Two years later, Martinez returned to Harvard and took a term-time job at Harvard Law School before finding a more permanent position at the Student Receivables Office.
But before she had a chance to settle in, Martinez was hit by the first round of layoffs.
The very next week, she met with her union representative, Joie Gelband, who helped her land a job at the Office for Sponsored Programs just five months later.
“I had a very positive experience, and it’s due to the power team that I had, the people I had to work with,” Martinez says. “I was very fortunate to have Joie.”
Like Martinez, Jerome J. Leslie—who was working as an editorial assistant at Harvard Medical School’s Harvard Health Publications—credited the University for its efforts to support those who had been laid off.
“They offered a lot of opportunities for training development,” Leslie recalls. “I never felt like I wasn’t being watched and looked after.”
Leslie had already been considering taking a job that required more technical skills and offered to step down after his department announced it would be making significant cuts to staff.
The turn of events, he says, allowed him to take web design and IT support classes before applying for a new job.
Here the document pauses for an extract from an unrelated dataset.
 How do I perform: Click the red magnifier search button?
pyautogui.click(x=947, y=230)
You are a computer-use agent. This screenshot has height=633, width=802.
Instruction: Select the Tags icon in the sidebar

By October, Leslie landed a job with Harvard University Press as an IT assistant, having only started the interview process in August. “I was very motivated myself to make this change happen, to get myself back in employment,” Leslie says. “I was supported from moment one.”
While Martinez and Leslie both describe their experience as ultimately positive, they both acknowledge that there are many who have been less fortunate.
“I was in a better situation than people who were older,” Martinez says. “It was really tough for some of them to get another position.”